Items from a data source
□ □ □
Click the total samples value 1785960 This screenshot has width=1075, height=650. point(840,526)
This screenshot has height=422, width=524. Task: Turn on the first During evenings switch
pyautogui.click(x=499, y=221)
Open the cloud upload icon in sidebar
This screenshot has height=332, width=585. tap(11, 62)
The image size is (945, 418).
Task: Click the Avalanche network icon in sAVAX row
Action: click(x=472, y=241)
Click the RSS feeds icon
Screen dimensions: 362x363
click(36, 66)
□ □ □
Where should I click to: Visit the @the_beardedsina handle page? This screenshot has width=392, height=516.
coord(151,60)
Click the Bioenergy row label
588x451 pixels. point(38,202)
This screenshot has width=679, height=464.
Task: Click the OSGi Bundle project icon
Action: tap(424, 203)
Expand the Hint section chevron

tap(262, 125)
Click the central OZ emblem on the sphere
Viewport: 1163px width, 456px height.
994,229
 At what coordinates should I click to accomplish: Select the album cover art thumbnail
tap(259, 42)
□ □ □
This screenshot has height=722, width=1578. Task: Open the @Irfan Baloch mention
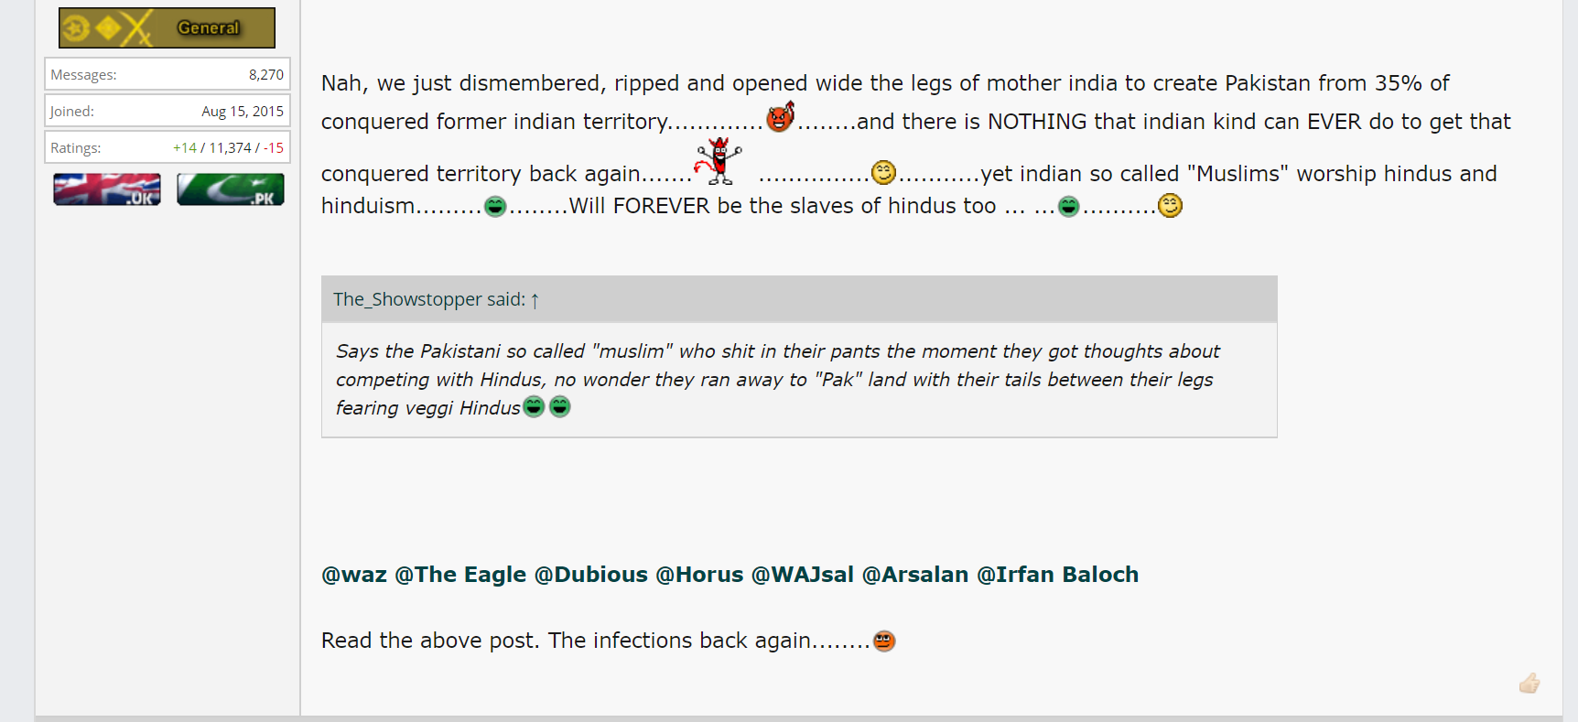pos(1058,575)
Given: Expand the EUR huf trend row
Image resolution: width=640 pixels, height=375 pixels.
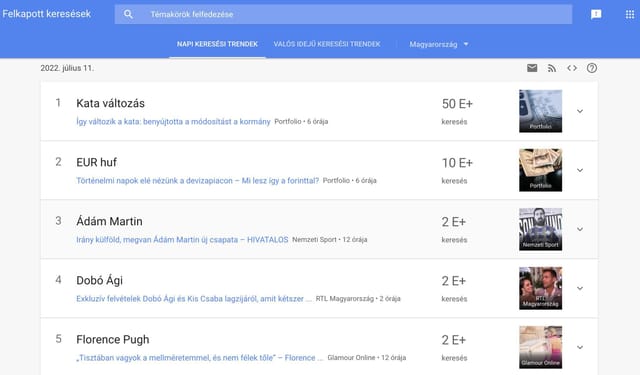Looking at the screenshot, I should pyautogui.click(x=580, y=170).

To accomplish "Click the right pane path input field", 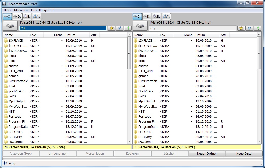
□ □ □
**Goal of the exercise**: Could you transcribe exactly the entries above, but only the lines from the one with "Image resolution: width=640" through the one with "the right pane", and without pictures?

**Result below**:
Image resolution: width=640 pixels, height=375 pixels.
Looking at the screenshot, I should pyautogui.click(x=580, y=170).

To accomplish "Click the right pane path input field", 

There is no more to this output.